The key question now is whether the FcR-dependent property described can be exploited either in the use of passive antibodies antivirally or in vaccine development. As proposed by the authors, an important experiment is now to determine whether D5 punches above its weight in protection experiments in NHPs—that is, does it offer protection at relatively low serum neutralizing titers to mucosal challenge? If it does, then this would suggest that D5, especially if engineered to have higher affinity for its target epitope (16), could find prophylactic and possibly therapeutic application given its breadth of neutralization. The NHR would also then be a possible attractive vaccine target. Importantly, a positive result, together with existing MPER bnAb protection, would also be suggestive of the involvement of FcRI-bearing cells, such as mononuclear phagocytes, at a crucial stage in the infection process in NHPs. As noted by the authors, the identity of the cells involved first in the very early stages of transmission is uncertain but there is evidence that FcRI-bearing cells such as macrophages and dendritic cells can transmit virus to CD4+ T cells (17, 18), which will of course become the predominant cell type infected with HIV in the developing course of infection. A positive result for D5 protection in NHPs would inspire further work in the animal model on vaccine-induced protection and the possibilities of translating findings to humans.

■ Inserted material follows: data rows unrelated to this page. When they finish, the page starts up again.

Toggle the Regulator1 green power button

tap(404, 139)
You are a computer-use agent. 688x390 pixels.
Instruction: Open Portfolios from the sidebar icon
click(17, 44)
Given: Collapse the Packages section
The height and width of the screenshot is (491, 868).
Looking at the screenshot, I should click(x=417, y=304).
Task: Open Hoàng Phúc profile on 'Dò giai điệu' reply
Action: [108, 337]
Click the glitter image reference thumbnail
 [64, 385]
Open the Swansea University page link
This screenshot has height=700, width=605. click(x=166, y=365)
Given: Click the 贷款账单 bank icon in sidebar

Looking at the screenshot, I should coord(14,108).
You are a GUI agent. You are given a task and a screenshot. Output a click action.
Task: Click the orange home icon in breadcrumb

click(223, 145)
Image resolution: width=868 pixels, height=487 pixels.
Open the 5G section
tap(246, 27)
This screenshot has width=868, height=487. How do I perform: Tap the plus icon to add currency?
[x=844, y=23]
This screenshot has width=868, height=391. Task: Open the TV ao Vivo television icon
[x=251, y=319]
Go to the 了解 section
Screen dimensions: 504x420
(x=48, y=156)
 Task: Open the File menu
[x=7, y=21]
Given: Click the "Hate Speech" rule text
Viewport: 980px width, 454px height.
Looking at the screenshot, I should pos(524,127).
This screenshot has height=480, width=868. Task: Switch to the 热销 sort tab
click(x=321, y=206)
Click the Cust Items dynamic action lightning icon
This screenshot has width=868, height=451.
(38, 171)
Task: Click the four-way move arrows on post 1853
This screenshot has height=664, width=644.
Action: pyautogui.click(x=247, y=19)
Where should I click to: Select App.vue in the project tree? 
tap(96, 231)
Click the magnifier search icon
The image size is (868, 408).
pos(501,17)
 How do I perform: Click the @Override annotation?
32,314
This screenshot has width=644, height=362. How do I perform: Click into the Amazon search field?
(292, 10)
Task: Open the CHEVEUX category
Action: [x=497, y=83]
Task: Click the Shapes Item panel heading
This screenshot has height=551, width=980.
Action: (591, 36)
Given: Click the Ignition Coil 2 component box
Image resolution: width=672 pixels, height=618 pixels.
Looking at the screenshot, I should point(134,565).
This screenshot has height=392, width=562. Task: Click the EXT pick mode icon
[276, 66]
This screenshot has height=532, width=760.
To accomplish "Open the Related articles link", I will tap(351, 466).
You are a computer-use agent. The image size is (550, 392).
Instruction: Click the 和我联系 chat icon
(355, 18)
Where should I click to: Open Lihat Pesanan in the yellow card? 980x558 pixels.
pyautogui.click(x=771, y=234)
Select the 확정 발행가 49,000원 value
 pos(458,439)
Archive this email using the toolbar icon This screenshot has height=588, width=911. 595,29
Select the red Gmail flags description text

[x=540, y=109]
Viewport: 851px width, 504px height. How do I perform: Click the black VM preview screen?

Finally, the enhanced neutralization described by bringing nAbs in close proximity to the membrane of target cells may have utility in terms of bifunctional antibody constructs combining specificity for HIV with specificity for a target cell antigen. Indeed, one such “CrossMAb” incorporating the MPER bnAb 10E8 and anti-CD4 has been described and is now under clinical evaluation (19). The anti-CD4 specificity in that construct is as an active inhibitor of viral entry but also tethers the MPER Ab to the target cell surface at precisely the location for viral entry on the cell membrane. A similar result is found for 10E8 linked to an anti-CCR5 specificity. Following the studies described here, more tethering constructs could be readily envisaged and evaluated.

Acknowledgments

I thank Lars Hangartner and Christina Corbaci for help with the figure. I acknowledge the financial support of the National Institute of Allergy and Infectious Diseases, the Bill and Melinda Gates Foundation, the International AIDS Vaccine Initiative, and the James B. Pendleton Charitable Trust.

Footnotes

The author declares no competing interest.

See companion article, “The high-affinity immunoglobulin receptor FcγRI potentiates HIV-1 neutralization via antibodies against the gp41 N-heptad repeat,” 10.1073/pnas.2018027118.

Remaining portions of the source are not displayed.